Гвишиани быстро продвигался по карьерной лестнице в Госкомитете и долгие годы проработал там зампредом, став одним из самых известных и, как судачили в те годы, богатых сановников. Председателем Комитета его едва ли могли назначить: как правило, руководитель ГКНТ был вице-премьером – не мог же зять стать официально замом своего тестя. К тому же Комитет возглавлял близкий Косыгину человек – его многолетний зам Владимир Кириллин. Гвишиани хватало и неформального «семейного» влияния на Косыгина, которое, впрочем, едва ли выходило за пределы домашних дискуссий и работы над ошибками в текстах речей. Считалось, что ВНИИСИ «подарили» Джермену Гвишиани, хотя скорее ему дали возможность развивать то дело, которое он считал важным: в 1972 году, в самый разгар детанта, зять Косыгина стал соучредителем Международного института прикладного системного анализа (International Institute for Applied Systems Analysis – IIASA) в Лаксенбурге близ Вены – и это был совместный советско-американский проект, своего рода «Союз – Аполлон», но не в космосе, а на земле.

Будущий сотрудник гвишианиевского НИИ Петр Авен даже побывал в IIASA в 1975 году, еще студентом экономфака, затем в 1977 году прошел там через летнюю школу, а в 1989-м и вовсе уехал туда работать (об этом важном для формулирования реформ этапе мы расскажем позже).

Летом 1984-го в лабораторию № 12 пришла официальная команда писать бумагу для Комиссии. В «лавке» в период отпусков на хозяйстве сидел только Олег Ананьин. Он-то и сделал первый скромный набросок. А с осени началась уже коллективная активная работа, занявшая остаток года и часть 1985-го.

«Я познакомился с Гайдаром довольно поздно, в апреле 1985-го, – вспоминал Сергей Васильев, – прямо в помещении ВНИИСИ. Тут же были Авен и Широнин. Получаса общения хватило, чтобы понять, что мы думаем совершенно одинаково, – вспоминал Сергей Васильев, – Гайдар очень быстро выдвинулся в качестве основного идеолога группы. Гвишиани не очень хорошо разбирался в экономике, поэтому он спокойно транслировал достаточно радикальные идеи Егора на заседаниях Комиссии. А поскольку существовал запрос на новые идеи, то до поры до времени такой радикализм сходил с рук».

Питерцев Гайдар подключил сначала к рецензированию материалов – их к этому процессу допустили официально, после специального письма, в котором запрашивалось разрешение, а затем и к подготовке отдельных разделов докладов. Больше того, у ленинградцев и москвичей появился доступ к большему объему информации об экономике. Егор Гайдар вспоминал: «Указание Политбюро ЦК КПСС по тем временам было волшебным словом, открывавшим любые двери. А потому наши возможности получать реальную информацию о состоянии народного хозяйства и протекающих в нем процессов резко расширились».

_Исходные данные:_
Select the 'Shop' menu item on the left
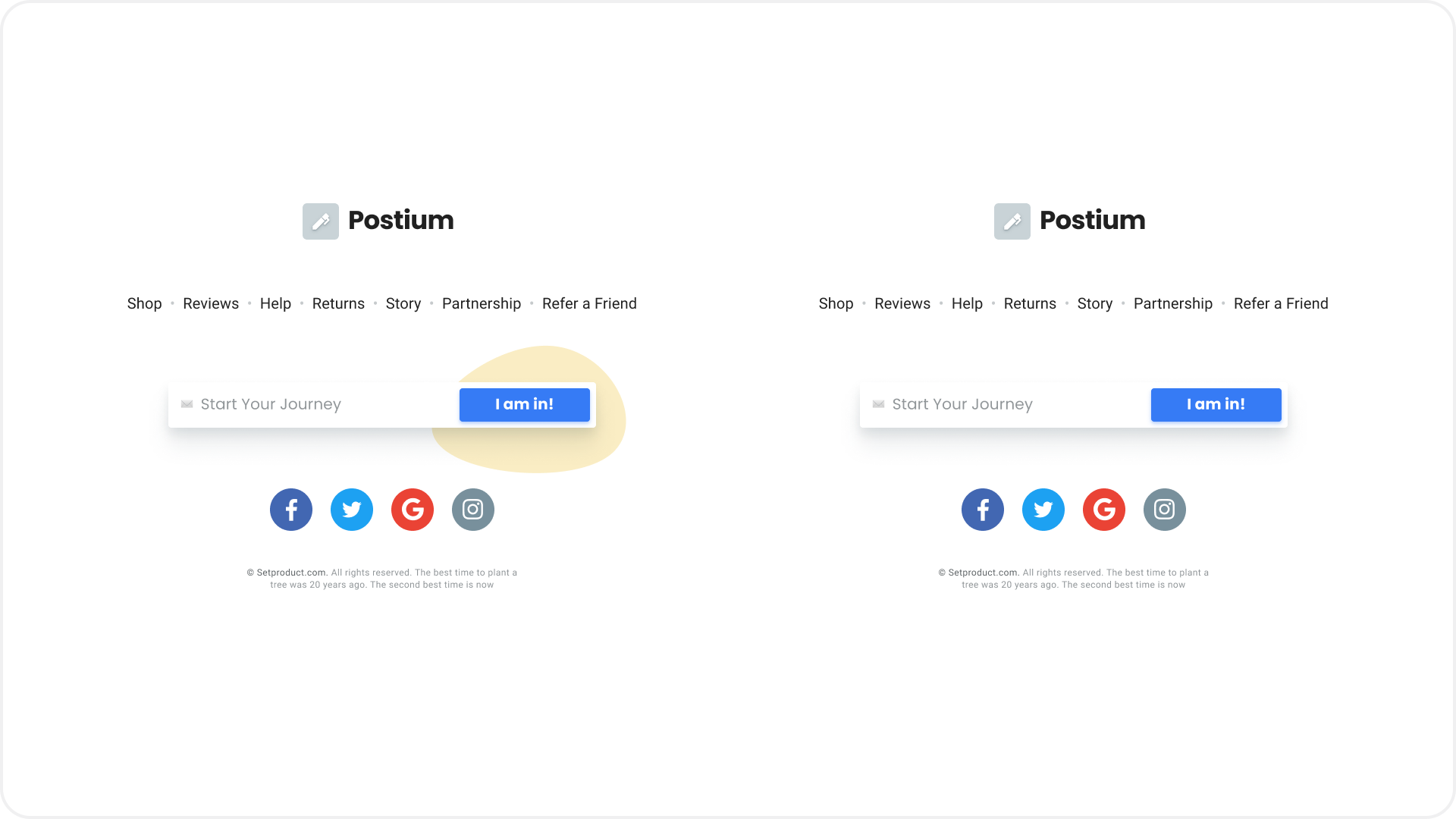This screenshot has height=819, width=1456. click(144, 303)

---

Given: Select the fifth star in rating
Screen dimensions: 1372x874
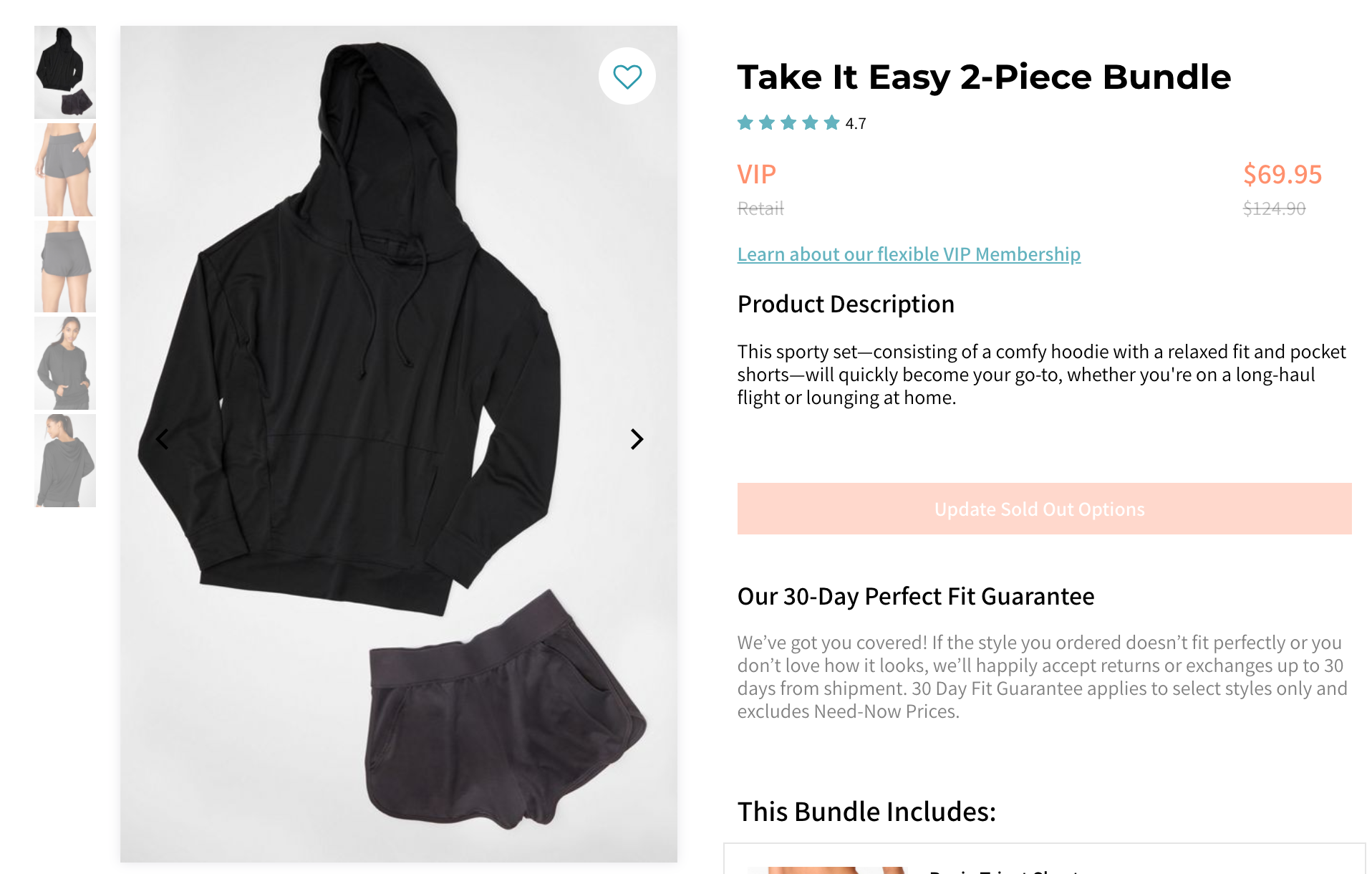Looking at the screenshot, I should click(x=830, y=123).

_Короткая задача:_
Переведите на английский язык предложение из отрывка о Гвишиани: «К тому же Комитет возглавлял близкий Косыгину человек – его многолетний зам Владимир Кириллин». Записи никак не связаны с отрывком.

_Ответ к заданию:_
Moreover, the Committee was headed by a man close to Kosygin – his longtime deputy Vladimir Kirillin.